> [Data for processing]:

___

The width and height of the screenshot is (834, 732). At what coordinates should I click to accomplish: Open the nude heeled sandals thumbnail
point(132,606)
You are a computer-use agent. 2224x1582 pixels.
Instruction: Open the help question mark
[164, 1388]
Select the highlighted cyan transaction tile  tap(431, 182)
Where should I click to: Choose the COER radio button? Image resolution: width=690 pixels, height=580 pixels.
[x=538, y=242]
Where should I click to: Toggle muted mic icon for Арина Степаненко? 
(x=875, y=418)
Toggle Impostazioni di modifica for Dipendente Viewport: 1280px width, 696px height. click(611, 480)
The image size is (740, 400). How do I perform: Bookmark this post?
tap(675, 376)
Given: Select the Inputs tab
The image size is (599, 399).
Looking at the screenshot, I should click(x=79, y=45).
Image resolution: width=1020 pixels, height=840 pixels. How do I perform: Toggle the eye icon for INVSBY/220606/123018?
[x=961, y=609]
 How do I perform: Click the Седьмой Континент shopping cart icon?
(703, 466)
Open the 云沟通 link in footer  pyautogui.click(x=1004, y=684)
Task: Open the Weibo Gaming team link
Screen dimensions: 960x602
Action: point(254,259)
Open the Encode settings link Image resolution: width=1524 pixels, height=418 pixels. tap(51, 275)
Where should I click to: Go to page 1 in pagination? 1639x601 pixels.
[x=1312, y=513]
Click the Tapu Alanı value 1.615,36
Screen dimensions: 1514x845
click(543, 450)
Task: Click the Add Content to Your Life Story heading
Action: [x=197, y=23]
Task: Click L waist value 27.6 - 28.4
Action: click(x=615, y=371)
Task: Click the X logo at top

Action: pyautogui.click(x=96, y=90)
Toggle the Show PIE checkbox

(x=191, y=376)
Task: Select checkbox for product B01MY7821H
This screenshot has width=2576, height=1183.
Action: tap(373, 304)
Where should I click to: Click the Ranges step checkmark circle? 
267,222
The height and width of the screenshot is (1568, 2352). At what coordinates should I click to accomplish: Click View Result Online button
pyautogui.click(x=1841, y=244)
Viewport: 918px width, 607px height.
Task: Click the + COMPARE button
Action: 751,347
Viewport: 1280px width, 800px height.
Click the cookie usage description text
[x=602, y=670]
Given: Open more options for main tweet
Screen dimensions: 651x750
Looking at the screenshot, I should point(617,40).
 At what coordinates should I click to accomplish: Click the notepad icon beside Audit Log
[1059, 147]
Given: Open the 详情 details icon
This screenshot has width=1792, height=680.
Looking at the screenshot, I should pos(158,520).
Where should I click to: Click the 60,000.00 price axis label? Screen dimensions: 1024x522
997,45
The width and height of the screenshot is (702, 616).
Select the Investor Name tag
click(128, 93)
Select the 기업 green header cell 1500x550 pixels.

___

> [Stated task]:
Output the lines above exactly as they appear, starting with the line that contains "Given: Open more options for main tweet" and going on through the line that contains "Looking at the screenshot, I should pos(158,520).".

> [Correct output]:
Given: Open more options for main tweet
Screen dimensions: 651x750
Looking at the screenshot, I should point(617,40).
 At what coordinates should I click to accomplish: Click the notepad icon beside Audit Log
[1059, 147]
Given: Open the 详情 details icon
This screenshot has width=1792, height=680.
Looking at the screenshot, I should pos(158,520).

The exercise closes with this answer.